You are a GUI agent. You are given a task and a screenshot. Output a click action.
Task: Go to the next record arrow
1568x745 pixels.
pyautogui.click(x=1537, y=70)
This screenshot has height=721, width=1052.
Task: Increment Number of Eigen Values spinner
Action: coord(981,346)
++++++++
**What you should do**
Reproduce the full listing word for word.

**Response**
You are a GUI agent. You are given a task and a screenshot. Output a click action.
Task: Go to the next record arrow
1568x745 pixels.
pyautogui.click(x=1537, y=70)
This screenshot has height=721, width=1052.
Task: Increment Number of Eigen Values spinner
Action: coord(981,346)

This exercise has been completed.